● Passage shown
[R-meta] Handling meta-analysis dataset with sampling variance equals zero

Fri Jan 14 06:02:39 CET 2022

Hey Michael,

Thanks for your answer and suggestion..

Unfortunately, a binary analysis does not fit our research question since
we are not interested if a running speed threshold was achieved, but more
about how much distance was covered in the speed..

Based on your answer I assume that a reasonable option for us is to report
only tau in the models including many 0s?

Kind regards,

Tzlil Shushan | Sport Scientist, Physical Preparation Coach

BEd Physical Education and Exercise Science
MSc Exercise Science - High Performance Sports: Strength &
Conditioning, CSCS
PhD Candidate Human Performance Science & Sports Analytics

‫בתאריך יום ד׳, 12 בינו׳ 2022 ב-0:47 מאת ‪Michael Dewey‬‏ <‪
lists using dewey.myzen.co.uk‬‏>:‬

> Dear Tzlil
>
> I can understand the desire to make everything consistent across
> outcomes but that does seem to make life unnecessarily complicated for
> you. Would it be acceptable for the third analysis to recode the outcome
> as binary (in this sort of game nobody sprints versus somebody sprints)

● Supplied data
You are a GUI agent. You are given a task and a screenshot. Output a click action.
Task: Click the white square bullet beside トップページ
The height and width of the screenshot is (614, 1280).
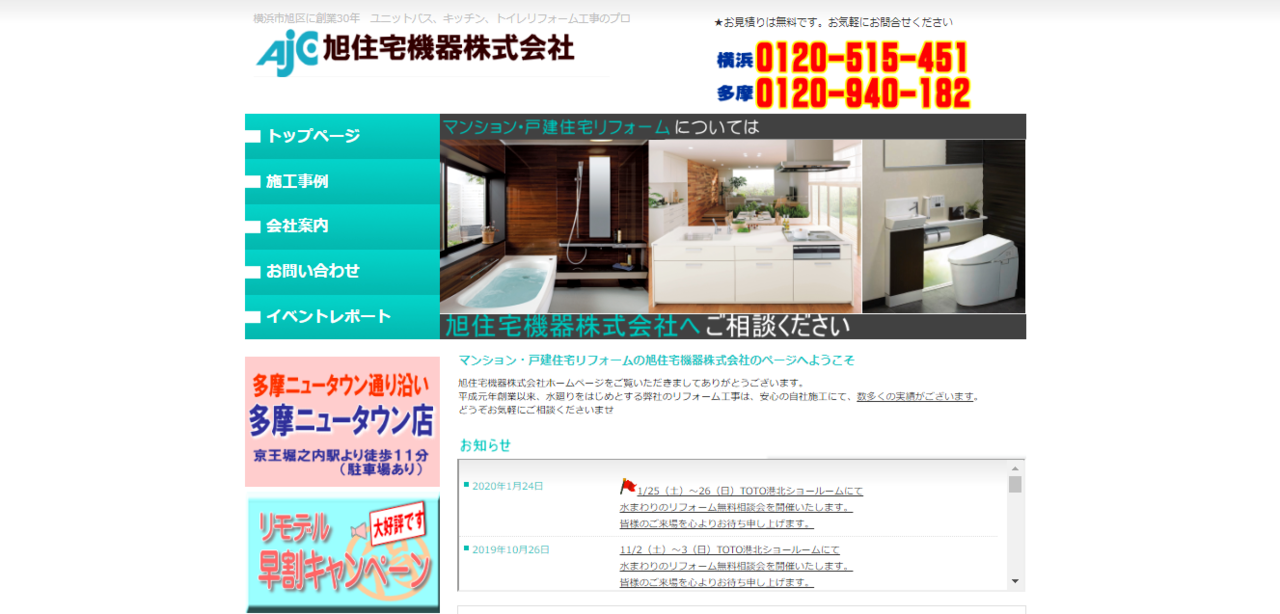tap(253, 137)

● Given request
Write out the part of the meta-analysis thread that begins at the words "Fri Jan 14 06:02:39" and stops after "in the speed..", with no changes.

● Exercise response
Fri Jan 14 06:02:39 CET 2022

Hey Michael,

Thanks for your answer and suggestion..

Unfortunately, a binary analysis does not fit our research question since
we are not interested if a running speed threshold was achieved, but more
about how much distance was covered in the speed..